It's possible to receive the strangest calls when your name and address are, or were, on a shareholders' register. Last week, a man who called himself Alex Stone phoned me from a firm called Lauris Capital, of which I had never heard. He asked me first whether I'd got my shares in Stagecoach through being an employee or otherwise.
I didn't wish to say, but he pressed on. The reason he was asking was, he stated, because he believed people were asking shareholders to sell their Stagecoach shares, supposedly because the dividend had been going down, and that he was ringing them to advise them not to sell. When I asked whether Stagecoach had asked him to do this exercise, he responded that no it hadn't and that he was phoning "clients off his own back". He didn't seem to be bothered when I told him I wasn't his client and that he shouldn't be giving financial advice.
Stone also claimed a link between his firm and Stagecoach through another company called Invue which, he said, was the underwriter for Stagecoach's debt, and that his firm, Lauris Capital, either used the same underwriter or actually owned it, depending on which version of his tale he was telling at the time.
A quick search on Google (which I do own shares in, I have to declare) yields no references to Lauris Capital or Invue (as regards underwriting services). Stagecoach has never heard of them, neither has the Financial Services Authority. The phone number Stone gave me (an 0870 number) had a foreign ringtone. When I eventually got through to someone he was "not at liberty" to answer my questions - although he did give me an address in Frankfurt where the "investment bank" was based.
════════════════════
• **Objectives**:
- A) In the account of the cold call about Stagecoach shares, which firm did the caller say he was phoning from?
- B) Write a continuation of the account of the cold call about Stagecoach shares, picking up right after its last sentence.

• **Recorded information**:
════════════════════
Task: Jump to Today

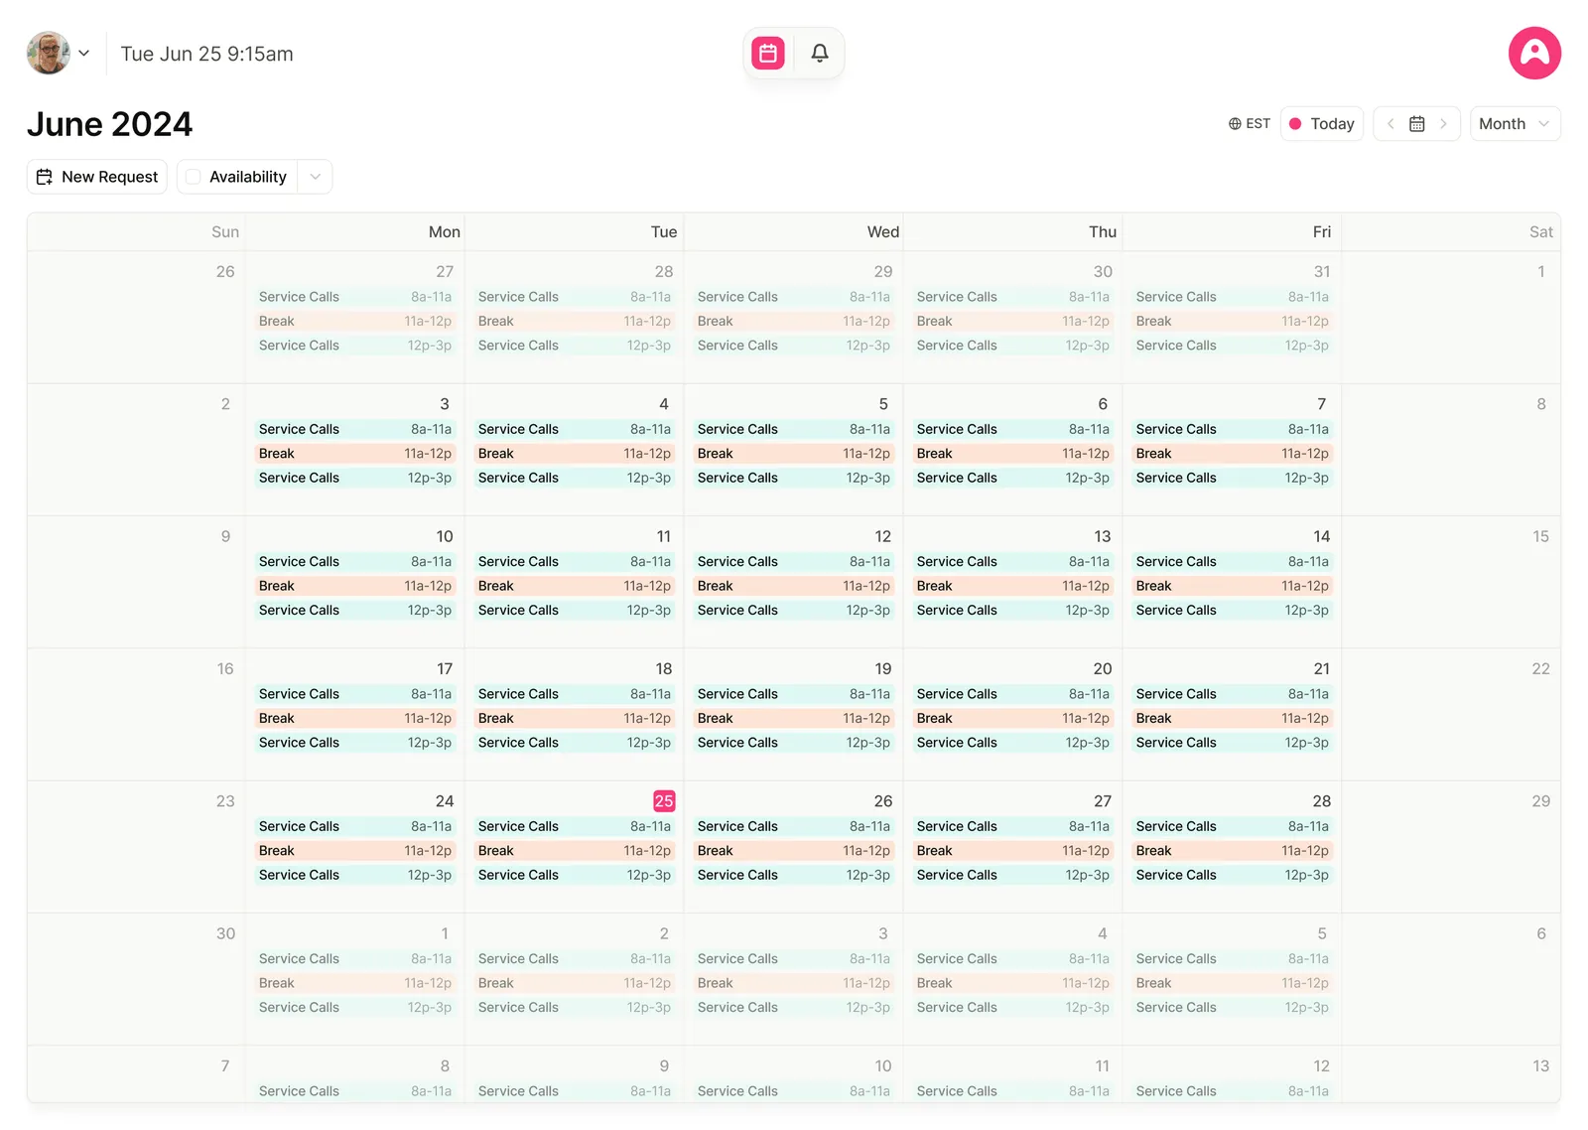Action: click(1321, 124)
════════════════════
• **Exercise answers**:
- A) Lauris Capital

- B)
From the moment he opened his mouth and called me "mate", I suspected Stone wasn't all he seemed, and so it would appear. Yet such cold calls are worrying because there may be people out there who are drawn into some dodgy financial scheme in a process beginning with such strange calls.
Perhaps the authorities ought to consider making share registers confidential. Directors are one thing, but I see no reason why anyone should be able to know how many shares any of us own. I fail to see what public good comes of this. Maybe we should all place our shares in nominee accounts, which are cheaper to look after, but it seems a pity that this should be the reason why.
On a less depressing note, I've been thinking about death lately. I hadn't realised before that you can buy shares in a firm called Dignity, one of the biggest undertakers in the country, although the resolutely mutual Co-Op buries more folk than anyone else.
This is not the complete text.